I wish I could end on an epiphany, on a note of true faith, as if I were a character in an old-fashioned story by Sholem Aleichem. For now, though, it will have to suffice to say that I am a woman haunted by a complicated past who is, ready or not, required to live in the turbulent present. And that nothing in my experience of religious life, then or now, has clarified for me in what, exactly, the essence of Jewishness—its meat as opposed to its husk—resides. But perhaps that is the point of so devotional and demanding a religion: one arrives at its larger meaning only through the petit point of observance. Or perhaps I will come upon the enigmatic heart of the matter one evening when the light is fading and everything seems momentarily
serene, somewhere on the road between a pedicure and a prayer.
THE UNBEARABLE OBSOLESCENCE OF GIRDLES
2008
Where are the girdles of yesteryear?
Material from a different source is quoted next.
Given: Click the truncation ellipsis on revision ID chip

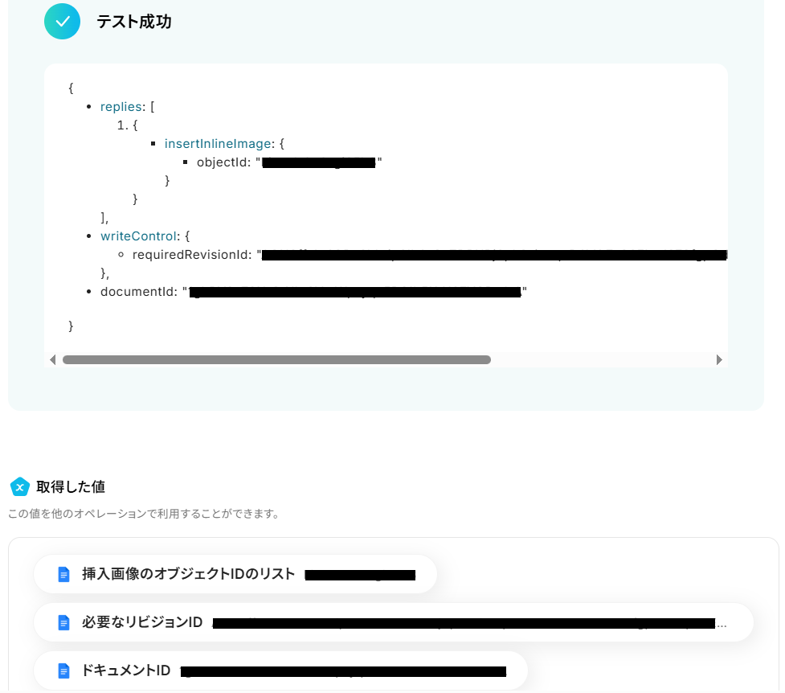Looking at the screenshot, I should click(x=722, y=625).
The ones women of all ages once wore as a matter of course, huffing and puffing as they tugged at the reinforced elastic and lace, the better to encase their bodies to trimmest effect. The ones that were so pivotal that the sexologist Havelock Ellis felt compelled to weigh in, insisting that girdles were “morphologically essential” because the evolution from “horizontality to verticality” was more difficult for women than for men. (Without them, Ellis grandly theorized, “woman might be physiologically truer to herself if she went always on all fours” rather than try to imitate men by “standing erect.”) How is it, as I discovered when I went in quest of a girdle, that this once culturally mandated undie has disappeared from the sartorial landscape like so much melted snow?
I remember the fascination girdles used to hold for me as a child growing up in the 1950s and ’60s, the unvarying feminine ritual of them, taken on—or so it seemed to me—as a burdensome birthright. It might have been catching a glimpse of the pinkish rubbery garment with hooks and eyes up the front, custom-made by a European corsetiere, that my grandmother used to wear under her button-down shirtdresses when she came for her annual visit from Tel Aviv. Or watching as my mother prepared to go out for an evening, stuffing herself into a less sweat-inducing but still body-transforming version before she bent down to fasten her stockings to the garters and then, looking like an apparition out of The Blue Angel, walked into her bathroom to apply makeup. Where had my mother’s mercurial ungirdled self gone to? I wondered. Did her inner dimensions change along with the outer, becoming more streamlined and compact? In my mind there was something immutably glamorous and grown-up about the very confinement of a girdle, demonstrating that you were no longer an indecorous girl but a woman, willing to suffer extreme discomfort in aid of—let’s strip to the bare truth of it—capturing and keeping the male gaze.